O mercado físico do boi gordo ainda se depara com negociações abaixo da referência média, com as escalas de abate evoluindo em diversos estados brasileiros.
Segundo o analista da consultoria Safras & Mercado Fernando Henrique Iglesias, a indústria frigorífica segue ajustando as estratégias em torno dos abates, avaliando o esgotamento precoce das cotas chinesas.
“Diante desse cenário, o aumento da capacidade ociosa se mostra necessário diante pela perspectiva de ausência parcial e temporária das exportações com destino ao principal mercado importador brasileiro.”
Iglesias ressalta que no mercado doméstico, também se evidencia enfraquecimento dos preços, com importante recuo das cotações.
O mercado atacadista apresenta queda em seus preços no decorrer da quinta-feira. De acordo com o analista de Safras & Mercado, o ambiente de negócios ainda sugere por um mercado enfraquecido mesmo em plena Copa do Mundo, considerando uma segunda quinzena de fraca reposição entre atacado e varejo.

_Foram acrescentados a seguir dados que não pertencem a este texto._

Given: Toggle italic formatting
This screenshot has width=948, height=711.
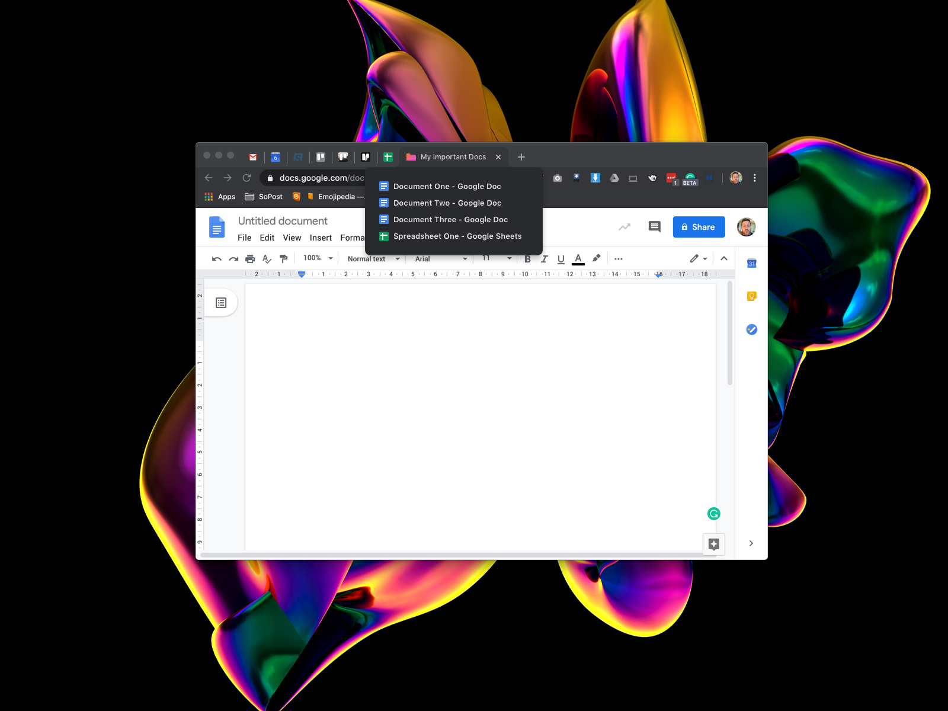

“Na primeira quinzena de julho aumenta a propensão a reajustes, com a entrada dos salários na economia. A carne bovina segue pouco competitiva em comparação às proteínas concorrentes”, assinalou Iglesias.
O dólar comercial encerrou a sessão com baixa de 0,37%, sendo negociado a R$ 5,1805 para venda e a R$ 5,1785 para compra. Durante o dia, a moeda norte-americana oscilou entre a mínima de R$ 5,1665 e a máxima de R$ 5,2185.